Allow unrecognized options in config file

Prior to this commit, Bisq's new `Config` infrastructure would throw an
exception on encountering an unrecognized option in the
`bisq.properties` config file and the Bisq application would handle this
by reporting an error at the command line indicating that the given
option was not recognized.

For example, given a bisq.properties file that reads as follows:

    $ cat $APP_DATA_DIR/bisq.properties
    bogus=42

running Bisq would exit with the following error message:

    $ java -jar bisq.jar
    error: problem parsing option 'bogus': bogus is not a recognized option.

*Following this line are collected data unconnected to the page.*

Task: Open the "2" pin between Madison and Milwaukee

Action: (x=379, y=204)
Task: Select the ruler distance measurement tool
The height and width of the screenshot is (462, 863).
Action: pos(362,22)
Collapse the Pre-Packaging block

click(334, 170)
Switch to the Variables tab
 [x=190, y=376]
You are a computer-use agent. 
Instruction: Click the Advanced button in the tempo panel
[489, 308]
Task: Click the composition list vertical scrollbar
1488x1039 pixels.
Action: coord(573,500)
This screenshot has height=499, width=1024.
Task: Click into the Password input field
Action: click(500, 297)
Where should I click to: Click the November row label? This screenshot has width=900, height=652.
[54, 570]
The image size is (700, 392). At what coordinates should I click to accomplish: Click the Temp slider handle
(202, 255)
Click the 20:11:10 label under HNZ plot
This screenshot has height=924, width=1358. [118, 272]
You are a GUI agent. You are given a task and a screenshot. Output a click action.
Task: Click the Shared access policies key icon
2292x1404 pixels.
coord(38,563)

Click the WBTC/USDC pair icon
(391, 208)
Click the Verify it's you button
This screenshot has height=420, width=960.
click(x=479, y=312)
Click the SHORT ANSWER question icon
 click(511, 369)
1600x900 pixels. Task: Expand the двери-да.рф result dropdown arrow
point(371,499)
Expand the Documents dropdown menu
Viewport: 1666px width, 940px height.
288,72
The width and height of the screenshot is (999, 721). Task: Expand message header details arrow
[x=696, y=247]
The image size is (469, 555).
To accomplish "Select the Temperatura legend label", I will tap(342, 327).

This was reasonable enough behavior, but it had two problems. The first
is that the error message did not indicate to the user that the
unrecognized option was found in the config file as opposed to the
command line. Users unfamiliar with the config file might not know to
look there to eliminate or fix the offending option. The second problem
surfaced when testing the Windows executable build for the v1.2.6
release. When such an error was encountered, the executable would just
fail silently, reporting nothing to the user.

Both of these problems should be addressed on their own, i.e. option
parsing errors should report to the user whether the offending option
was at the command line or in the config file, and our packaged
executables should never just fail silently if we can avoid it.

However, this change does not address either of these problems directly.
It rather avoids the problems completely by relaxing config file
parsing to silently allow unrecognized options. This behavior mimics
prior (pre-`Config`) Bisq versions, and it also follows suit with
Bitcoin Core's own config file processing.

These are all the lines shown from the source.